OR/18/030 Model limitations
|Burke, H, Martin, C, and Terrington, R. 2018. Metadata report for the City of London 3D geological model. British Geological Survey Internal Report, OR/18/030.|
Model specific limitations
Only non-confidential borehole records were used to constrain the model, which reduces the number of available boreholes in the model area.
As stated earlier, borehole start heights have been obeyed wherever possible. With this method of modelling dependent on borehole information to inform the bases of the geological units, obeying or overriding the borehole start heights can have a huge impact on the finished model. This particularly affects the bedrock units, such as the base of the Thanet Sand Formation, because fewer boreholes reach that far down, limiting the number of available boreholes.
Anomalies occur where a borehole site well above or well below the Digital Terrain Model (DTM). Inconsistencies between borehole start heights and the Digital Terrain Model (DTM) can be an issue in highly urbanised areas like Central London, where sites have been developed multiple times and several generations of site investigation boreholes are used. These DTM-start height discrepancies can reflect local anthropogenic changes in the ground elevation, or can be due to issues in the Single Onshore Borehole Index database, such as errors in feet to metres conversions. Each anomalous borehole was examined in the context of adjacent boreholes and nearby boreholes used in crossing sections when deciding whether to accept or overrule its start height. Figure 6 shows cross-section COL_NS_8, where many of the borehole start heights do not fit the Digital Terrain Model.
The junction between the base of the Lambeth Group and the underlying Thanet Sand Formation can be difficult to determine in boreholes, particularly where the level of detail recorded in a borehole is minimal. Where green sand above a grey sand unit is recorded in boreholes.

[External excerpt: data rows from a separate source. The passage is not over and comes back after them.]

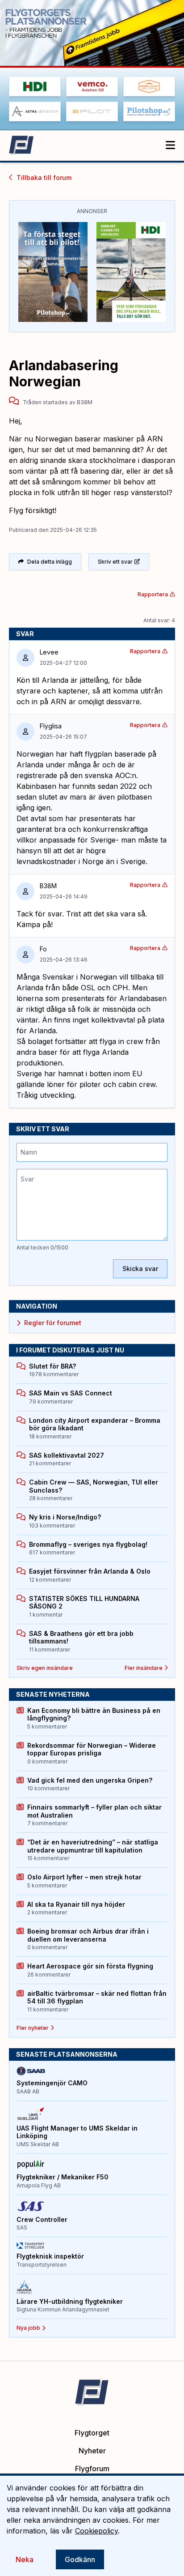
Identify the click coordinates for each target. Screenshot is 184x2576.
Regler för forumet (52, 1323)
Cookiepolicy (96, 2530)
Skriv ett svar (115, 561)
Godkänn (80, 2559)
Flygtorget (92, 2432)
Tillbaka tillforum (44, 177)
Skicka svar (140, 1268)
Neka (24, 2559)
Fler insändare (144, 1668)
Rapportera (153, 594)
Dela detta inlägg (49, 561)
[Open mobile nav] (170, 145)
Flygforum (92, 2468)
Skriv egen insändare (45, 1668)
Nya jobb (28, 2327)
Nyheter (92, 2450)
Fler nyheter (33, 2027)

General modelling limitations
- Geological interpretations are made according to the prevailing understanding of the geology at the time. The quality of such interpretations may be affected by the availability of new data, by subsequent advances in geological knowledge, improved methods of interpretation, improved databases and modelling software, and better access to sampling locations. Therefore, geological modelling is an empirical approach.
- It is important to note that this 3D geological model represents an individual interpretation of a subset of the available data; other interpretations may be valid. The full complexity of the geology may not be represented by the model due to the spatial distribution of the data at the time of model construction and other limitations including those set out elsewhere in this report.
- Best endeavours (detailed quality checking procedures) are employed to minimise data entry errors but given the diversity and volume of data used, it is anticipated that occasional erroneous entries will still be present (e.g. boreholes locations, elevations etc.) Any raw data considered when building geological models may have been transcribed from analogue to digital format. Such processes are subjected to quality control to ensure reliability; however undetected errors may exist. Borehole locations are obtained from borehole records or site plans.
- Borehole start heights are obtained from the original records, Ordnance Survey mapping or a digital terrain model. Where borehole start heights look unreasonable, they are checked and amended if necessary in the index file. In some cases, the borehole start height may be different from the ground surface, if for example, the ground surface has been raised or lowered since the borehole was drilled, or if the borehole was not originally drilled at the ground surface.
- Borehole coding (including observations and interpretations) was captured in a corporate database before the commencement of modelling and any lithostratigraphic interpretations may have been re-interpreted in the context of other evidence during cross-section drawing and modelling, resulting in mismatches between BGS databases and modelled interpretations.
- Digital elevation models (DEMs) are sourced externally by BGS and are used to cap geological models. DEMs may have been processed to remove surface features including vegetation and buildings. However, some surface features or artefacts may remain, particularly those associated with hillside forests. The digital terrain model may be sub-sampled to reduce its resolution and file size; therefore, some topographical detail may be lost.
- Geological units of any formal rank may be modelled. Lithostratigraphical (sedimentary/metasedimentary) units are typically modelled at Group, Formation or Member level, but Supergroup, Subgroup or Bed may be used. Where appropriate, generic (e.g. alluvium – ALV), composite (e.g. West Walton Formation and Ampthill Clay Formation, undifferentiated – WWAC) or exceptionally informal units may also be used in the model, for example where no equivalent is shown on the surface geological map. Formal lithodemic igneous units may be named Intrusions or Dykes or may take the name of their parent (Pluton or Swarm/Centre or Cluster/Subsuite/Suite), or if mixed units Complex may be used. Highly deformed terranes may use a combined scheme with additional rank terms. Artificially Modified Ground units (e.g. Worked Ground – WGR, Landscaped Ground (undivided) – LSGR) are currently regarded as informal.
- The geological map linework in the model files may be modified during the modelling process to remove detail or modify the interpretation where new data is available. Hence, in some cases, faults or geological units that are shown in the BGS approved digital geological map data (DiGMapGB) may not appear in the geological model or vice versa. Modelled units may be coloured differently to the equivalent units in the published geological maps.